* [Text block]
:::

BPWENA Suggests That the Protocol Language in Section 5.9.1.3, Wind-Powered Generation

BPWENA Suggests That the Protocol Language in Section 5.9.1.3, Wind-Powered Generation

PRR Comments

PRR Number / 824 / PRR Title / Primary Frequency Response from WGRs
Date / August 14, 2009
Submitter’s Information
Name / Carla Harryman
E-mail Address /
Company / BP Wind Energy North America Inc. (BPWENA)
Phone Number / 713-354-4822
Cell Number
Market Segment / Independent Generator
Comments

BPWENA suggests that the Protocol language in Section 5.9.1.3, Wind-powered Generation Resource (WGR) Primary Frequency Response, be revised for the following reasons:

  1. BPWENA believes that the capability for wind farms to provide frequency response is available in the turbines available for purchase in today’s marketplace and negotiating this option in the purchase price for multiple turbines would have little to no impact on cost. However, retrofitting this option on existing wind farms bears considerably larger costs in both capital and lost revenue, and is technically more difficult than if included as an option in the initial purchase. Hence, BPWENA believes that all existing wind farms should be exempted from this requirement.
  1. BPWENA believes that ERCOT should commission a study to explore if (a) wind generators have caused high frequency excursions and if such excursions have created/caused excessive system-wide problems; (b) if answer is yes to (a) above, then determine from a technical and economic perspective best path forward to mitigate excursions. Wind generators provide cheaper and cleaner energy as compared to other energy providers, so from a system-wide production cost saving perspective, it may be more economical for ERCOT to procure additional Regulation Service Down (RGS) rather than to curtail wind generation. A second alternative could be to let the higher cost generation units respond (ramp down) first and then let the more efficient units respond (ramp down if necessary) later, if frequency continues to pass through target bands. We are not claiming these to be the best or only solutions, but we believe ERCOT should evaluate the situation thoroughly and apply frequency response Resources efficiently and economically in order to maintain system frequency.

:::

Records for locating displayed items:

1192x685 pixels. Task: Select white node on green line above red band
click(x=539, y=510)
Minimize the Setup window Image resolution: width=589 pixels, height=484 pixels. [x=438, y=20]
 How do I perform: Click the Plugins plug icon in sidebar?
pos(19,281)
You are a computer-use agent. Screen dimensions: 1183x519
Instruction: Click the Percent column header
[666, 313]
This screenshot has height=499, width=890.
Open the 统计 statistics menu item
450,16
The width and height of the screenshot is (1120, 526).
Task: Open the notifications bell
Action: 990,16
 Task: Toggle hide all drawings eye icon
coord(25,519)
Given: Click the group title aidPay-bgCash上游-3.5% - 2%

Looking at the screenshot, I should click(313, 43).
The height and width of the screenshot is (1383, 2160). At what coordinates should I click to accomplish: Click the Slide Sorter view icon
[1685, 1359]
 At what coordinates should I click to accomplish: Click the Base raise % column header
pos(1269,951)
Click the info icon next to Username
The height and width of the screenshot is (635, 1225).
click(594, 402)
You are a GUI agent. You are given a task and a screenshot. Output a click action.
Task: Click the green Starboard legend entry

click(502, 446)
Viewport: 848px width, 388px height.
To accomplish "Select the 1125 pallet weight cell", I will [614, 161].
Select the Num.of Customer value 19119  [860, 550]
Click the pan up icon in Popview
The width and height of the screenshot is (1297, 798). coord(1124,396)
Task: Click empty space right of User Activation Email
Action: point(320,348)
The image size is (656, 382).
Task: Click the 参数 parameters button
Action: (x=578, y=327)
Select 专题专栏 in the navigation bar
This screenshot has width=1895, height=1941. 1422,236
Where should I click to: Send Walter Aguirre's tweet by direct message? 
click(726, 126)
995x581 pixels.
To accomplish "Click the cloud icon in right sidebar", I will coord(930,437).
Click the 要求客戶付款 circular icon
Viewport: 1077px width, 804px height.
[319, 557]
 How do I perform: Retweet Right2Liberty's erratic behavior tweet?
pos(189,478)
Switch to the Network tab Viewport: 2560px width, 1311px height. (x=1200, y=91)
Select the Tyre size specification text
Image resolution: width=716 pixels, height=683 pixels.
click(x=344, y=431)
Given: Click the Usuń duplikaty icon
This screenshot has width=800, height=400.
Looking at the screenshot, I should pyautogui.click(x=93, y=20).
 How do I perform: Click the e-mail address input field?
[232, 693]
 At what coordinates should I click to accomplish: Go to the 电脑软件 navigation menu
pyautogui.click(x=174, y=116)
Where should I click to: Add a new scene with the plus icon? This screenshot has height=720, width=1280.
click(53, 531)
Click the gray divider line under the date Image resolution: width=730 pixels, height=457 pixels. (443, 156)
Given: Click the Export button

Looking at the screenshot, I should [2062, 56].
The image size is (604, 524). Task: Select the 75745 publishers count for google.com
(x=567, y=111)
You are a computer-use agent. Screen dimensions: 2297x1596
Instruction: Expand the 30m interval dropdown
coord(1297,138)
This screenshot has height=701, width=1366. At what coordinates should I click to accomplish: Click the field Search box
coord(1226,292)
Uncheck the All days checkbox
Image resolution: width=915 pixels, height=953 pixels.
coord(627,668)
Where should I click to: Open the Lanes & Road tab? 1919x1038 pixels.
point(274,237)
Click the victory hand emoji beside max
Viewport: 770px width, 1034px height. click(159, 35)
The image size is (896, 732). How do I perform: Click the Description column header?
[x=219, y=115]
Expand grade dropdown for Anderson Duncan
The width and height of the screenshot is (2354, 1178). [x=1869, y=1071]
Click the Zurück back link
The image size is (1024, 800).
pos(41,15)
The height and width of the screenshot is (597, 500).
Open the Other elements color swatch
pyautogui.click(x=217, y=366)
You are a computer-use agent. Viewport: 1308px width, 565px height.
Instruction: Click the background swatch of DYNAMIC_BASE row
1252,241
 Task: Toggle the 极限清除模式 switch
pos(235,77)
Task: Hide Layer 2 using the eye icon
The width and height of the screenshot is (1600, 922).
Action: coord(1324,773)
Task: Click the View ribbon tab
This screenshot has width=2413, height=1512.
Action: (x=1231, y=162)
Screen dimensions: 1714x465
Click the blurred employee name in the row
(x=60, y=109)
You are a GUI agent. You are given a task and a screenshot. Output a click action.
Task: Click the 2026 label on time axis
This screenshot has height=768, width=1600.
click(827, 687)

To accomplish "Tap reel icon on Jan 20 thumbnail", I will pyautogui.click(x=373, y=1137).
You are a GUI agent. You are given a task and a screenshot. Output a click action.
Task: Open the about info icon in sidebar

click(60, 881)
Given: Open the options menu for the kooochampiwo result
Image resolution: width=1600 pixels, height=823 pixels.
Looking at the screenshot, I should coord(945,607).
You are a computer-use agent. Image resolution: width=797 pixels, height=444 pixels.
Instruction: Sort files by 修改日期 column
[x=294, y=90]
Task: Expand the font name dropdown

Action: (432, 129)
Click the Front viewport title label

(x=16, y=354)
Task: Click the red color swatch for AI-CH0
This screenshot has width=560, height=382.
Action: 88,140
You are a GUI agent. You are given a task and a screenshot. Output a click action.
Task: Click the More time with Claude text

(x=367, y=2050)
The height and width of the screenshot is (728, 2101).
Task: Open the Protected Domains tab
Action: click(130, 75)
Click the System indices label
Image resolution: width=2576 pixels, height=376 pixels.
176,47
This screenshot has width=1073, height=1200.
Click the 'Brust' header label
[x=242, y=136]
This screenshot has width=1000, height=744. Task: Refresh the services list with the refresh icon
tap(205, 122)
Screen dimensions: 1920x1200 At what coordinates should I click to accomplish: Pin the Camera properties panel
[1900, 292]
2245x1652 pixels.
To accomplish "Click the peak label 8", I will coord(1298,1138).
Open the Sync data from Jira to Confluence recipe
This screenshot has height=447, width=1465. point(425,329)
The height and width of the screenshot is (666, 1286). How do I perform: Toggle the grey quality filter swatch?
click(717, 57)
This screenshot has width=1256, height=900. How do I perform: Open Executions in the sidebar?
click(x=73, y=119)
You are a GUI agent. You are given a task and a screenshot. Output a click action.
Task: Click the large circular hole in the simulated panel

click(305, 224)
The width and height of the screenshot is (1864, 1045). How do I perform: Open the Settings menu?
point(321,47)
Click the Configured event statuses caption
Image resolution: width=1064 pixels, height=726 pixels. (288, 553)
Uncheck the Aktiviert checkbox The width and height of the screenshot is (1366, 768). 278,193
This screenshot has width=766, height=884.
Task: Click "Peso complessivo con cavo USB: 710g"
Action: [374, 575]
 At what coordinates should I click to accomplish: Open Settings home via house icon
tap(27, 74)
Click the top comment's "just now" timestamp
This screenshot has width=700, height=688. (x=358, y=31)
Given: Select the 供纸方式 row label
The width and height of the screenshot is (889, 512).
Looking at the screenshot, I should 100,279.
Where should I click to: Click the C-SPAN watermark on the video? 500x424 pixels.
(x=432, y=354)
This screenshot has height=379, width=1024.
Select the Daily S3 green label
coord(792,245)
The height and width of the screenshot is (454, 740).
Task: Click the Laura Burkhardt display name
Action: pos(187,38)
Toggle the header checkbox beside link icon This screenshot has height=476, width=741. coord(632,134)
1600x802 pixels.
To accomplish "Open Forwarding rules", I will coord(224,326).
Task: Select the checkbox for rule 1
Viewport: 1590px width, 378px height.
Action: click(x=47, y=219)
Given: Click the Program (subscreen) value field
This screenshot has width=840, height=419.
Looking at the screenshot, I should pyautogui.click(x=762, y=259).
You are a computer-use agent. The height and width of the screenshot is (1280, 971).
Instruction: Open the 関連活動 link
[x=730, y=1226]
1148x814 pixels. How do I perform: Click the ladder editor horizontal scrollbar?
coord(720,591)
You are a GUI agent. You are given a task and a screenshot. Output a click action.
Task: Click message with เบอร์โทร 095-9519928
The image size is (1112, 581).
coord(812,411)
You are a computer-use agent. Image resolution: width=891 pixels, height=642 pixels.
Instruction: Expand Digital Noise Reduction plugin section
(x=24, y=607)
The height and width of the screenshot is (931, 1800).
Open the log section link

:::

* [Challenges]
• a. List every field label under "Submitter’s Information" in the PRR comments.
• b. Revise the stretch of the PRR comments from "1. BPWENA believes that the" through "from this requirement." so that "wind farms" becomes "wind plants" wherever it occurs.
None of the data is needed for what comes next.

* [Answers below]
• a. Name, E-mail Address, Company, Phone Number, Cell Number, Market Segment

• b.
1. BPWENA believes that the capability for wind plants to provide frequency response is available in the turbines available for purchase in today’s marketplace and negotiating this option in the purchase price for multiple turbines would have little to no impact on cost. However, retrofitting this option on existing wind plants bears considerably larger costs in both capital and lost revenue, and is technically more difficult than if included as an option in the initial purchase. Hence, BPWENA believes that all existing wind plants should be exempted from this requirement.